Lo si può considerare quasi un vizio di famiglia. Dopo il padre, anche Donald Trump Junior è finito nel mirino di Twitter, di gran lunga il social network più utilizzato dal presidente degli Stati Uniti. L’account è stato bannato per 12 ore, nel corso delle quali il figlio del ‘Potus’ non potrà accedervi a causa dei contenuti di disinformazione sul Covid-19 pubblicati da Trump Junior, che ha violato così la policy di Twitter.

Il social media ha precisato di aver richiesto al figlio del presidente di eliminare un tweet contenete false informazioni sul coronavirus e successivamente di di aver limitato alcune funzionalità dell’account per 12 ore. Trump jr ha condiviso un post della dottoressa Stella Immanuel che definiva l’idrossiclorochina “una cura” e che contestava l’efficacia dell’uso delle mascherine contro la diffusione del Covid-19. Il post è stato quindi eliminato con un semplice “questo tweet non è più disponibile”. Nell’occasione Twitter ha consigliato di rifarsi all’Organizzazione mondiale della Sanità (Oms) per avere informazioni attendibili sul Covid-19.

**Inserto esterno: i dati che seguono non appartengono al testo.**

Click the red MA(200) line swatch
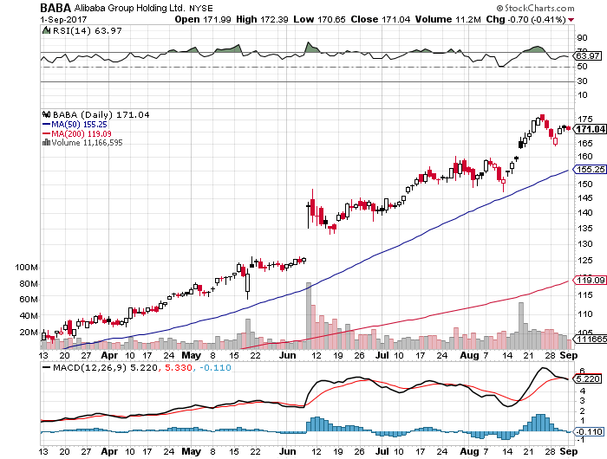The image size is (607, 459). (45, 133)
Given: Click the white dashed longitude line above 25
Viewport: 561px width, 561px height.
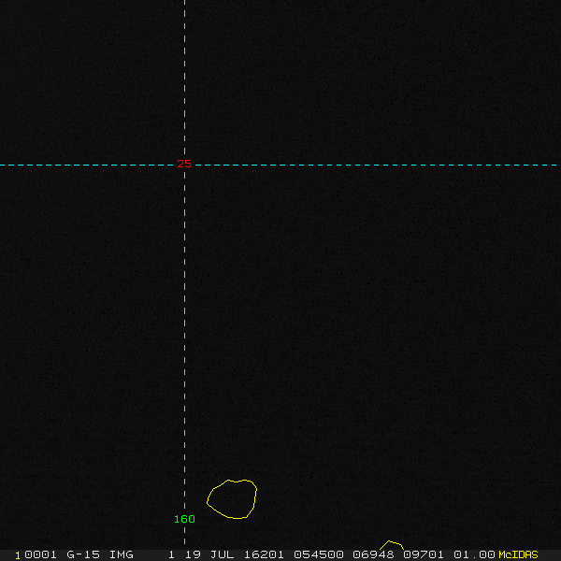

Facebook, Twitter e YouTube hanno inoltre rimosso un video pubblicato dal sito di destra Breitbart News, e rilanciato da Donald Trump e da suo figlio Donald Jr in cui appare un gruppo di persone con indosso camici bianchi che inneggiano all’idrossiclorochina e mettono in dubbio l’efficacia dell’uso delle mascherine per frenare la pandemia di Covid-19. Secondo le società il video viola il loro regolamento in tema di disinformazione sul Covid-19. La clip è diventata virale ieri sera con oltre 14 milioni di visualizzazioni.